▶ [GIVEN TEXT]
▼

Jon,

I don't really understínd what do you mean by "Java point and sync driver", can you elaborate it a litle bit more detail?

A few days ago I had a clear enough night to take some pictures, targeted M42. I've used my small Virtuoso mount with a SW50ED mini scope (250mm focal length), and the ASI178MC camera.
First I've followed the normal alignment procedures: solve&sync to different parts of the sky. Starting around Polaris (as always), solve one to the east, then gradually going to south (Orion is at the south meridian this time). At first the tracking was terrible, even 1 sec expoes had star trails.
Then I have disconnected EKOS and INDI and restarted the driver. After reconnect (thanks to the latest modification in the driver) it take on the correct position of the scope on the sky, Kstar has shown the scope just where it was before the driver restart (of course idle, not tracking now), so I just issued a goto (small movement, but start tracking) and done solve&sync. The sync issue come up at the second or third solve as usual, but I had M42 in the FOV enough, and this time I got rather good tracking. I was able to capture 20 sec exposures.
I started imaging with 20 sec expos. Some images were almost perfect, others not so good. After a while it started to drift in some direction leaving star trails. Sometimes it stopped or even reversed, drifting in the other way.
So I did a disconnect and restart again. The same result. All in all I was able to get 138 of 20 sec good enough pictures (before M42 went behind the house) with 3 or 4 restarts.
So it seems that only one solve&sync after a fresh driver restart gives better tracking than taking many all over the sky. It is not clear why it is so. In theory the tracking should be more and more precise after taking more and more syncs. But it does not appears to be so.

▲

▶ [OBJECTIVE 1] Duplicate the passage in the telescope tracking post starting with "A few days ago" and going on through "had star trails.".
▶ [OBJECTIVE 2] In the telescope tracking post, how many 20-second pictures were good enough before M42 went behind the house?
▶ [OBJECTIVE 3] Supply the next part of the post about telescope mount tracking and solve&sync, continuing from its last sentence.

(Pointing records for pages and screenshots)
▼

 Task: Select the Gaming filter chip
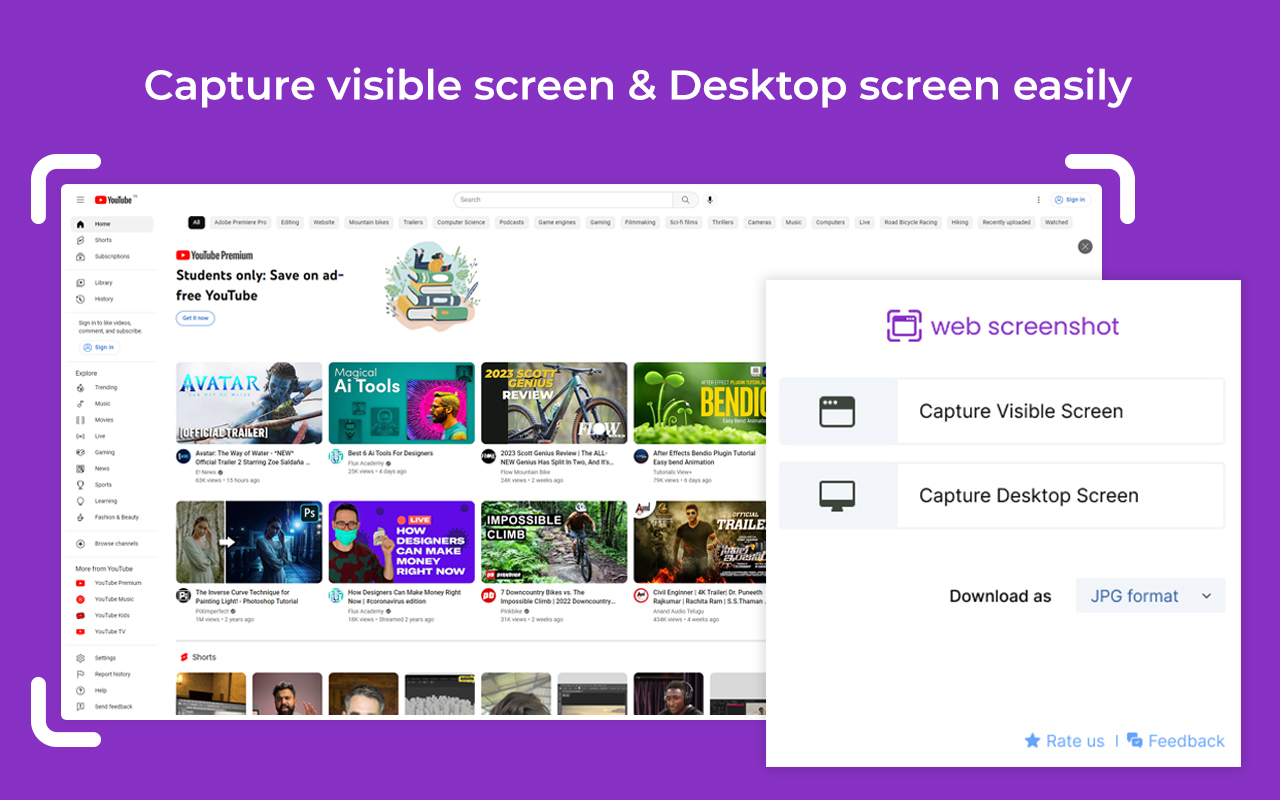(x=600, y=222)
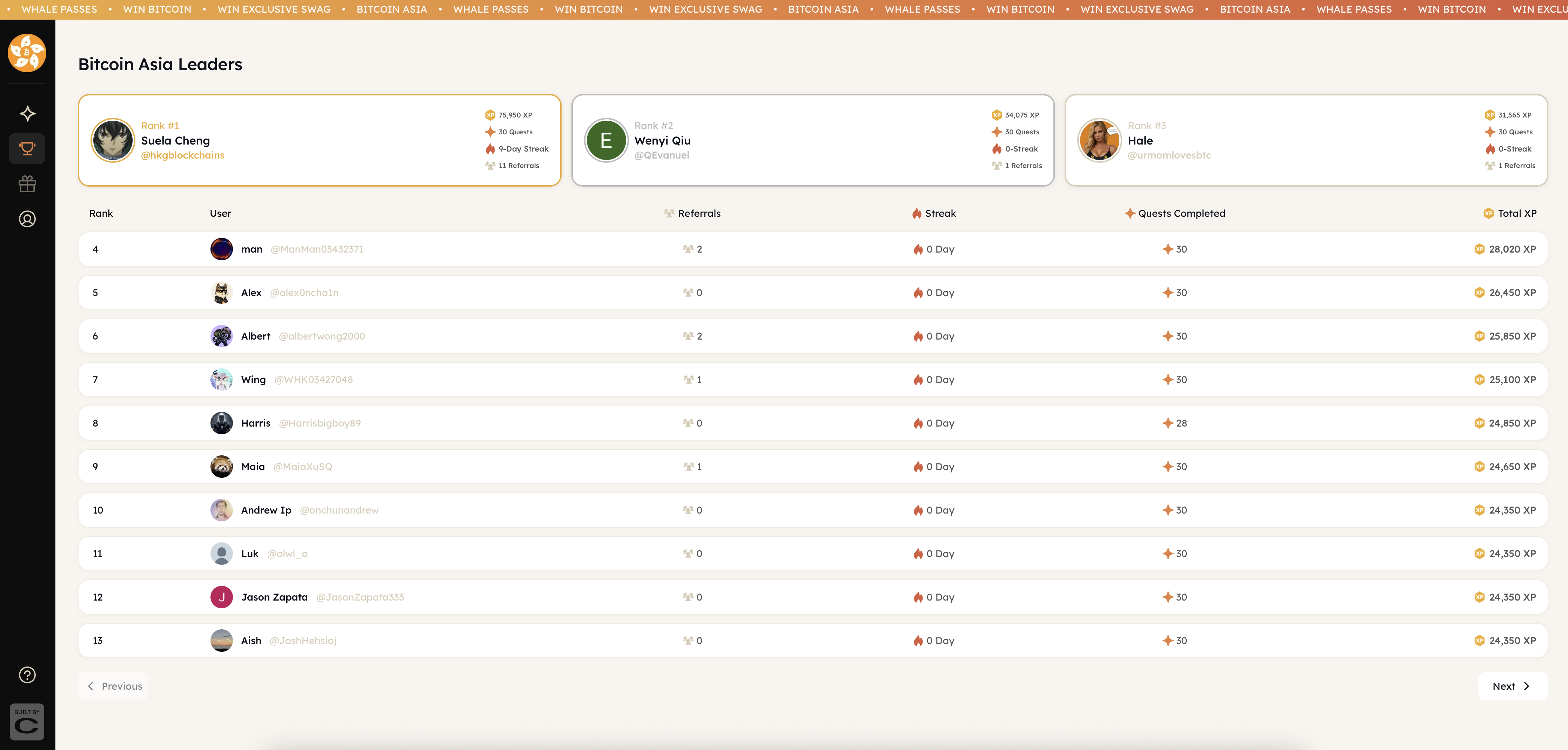1568x750 pixels.
Task: Click the Bitcoin Asia flower logo
Action: click(27, 53)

▲

▶ [TASK RESPONSE 1]
A few days ago I had a clear enough night to take some pictures, targeted M42. I've used my small Virtuoso mount with a SW50ED mini scope (250mm focal length), and the ASI178MC camera.
First I've followed the normal alignment procedures: solve&sync to different parts of the sky. Starting around Polaris (as always), solve one to the east, then gradually going to south (Orion is at the south meridian this time). At first the tracking was terrible, even 1 sec expoes had star trails.

▶ [TASK RESPONSE 2] 138

▶ [TASK RESPONSE 3]
It is also unclear what causes a good tracking to start slowly drift in a random direction. But it seems the SoftPEC procedure as written on the Virtuoso driver page is not helping, the tracking is not precise enough to even make the measurement procedure written there (I did this imaging session with SoftPEC disabled).

By the way, during this session I used the EKOS mount control pad to put my target in the center of FOV (when the solve&sync was unable to do so), and it worked, no strange issues occured.
Actually the EKOS mount control pad uses the same method to control the driver as the joystic does. So don't expect the joystic to do any better job than the EKOS pad. These are exactly the same. It is just that sometimes the joystic is more convinient to use, especially during visual inspections. My advise is that don't spend on an expensive joystic, just by the cheapest game pad you can find. It will do the same as INDI does not take andvantage of the precisity of the joystic, it just basically use it as a 4 way hat switch.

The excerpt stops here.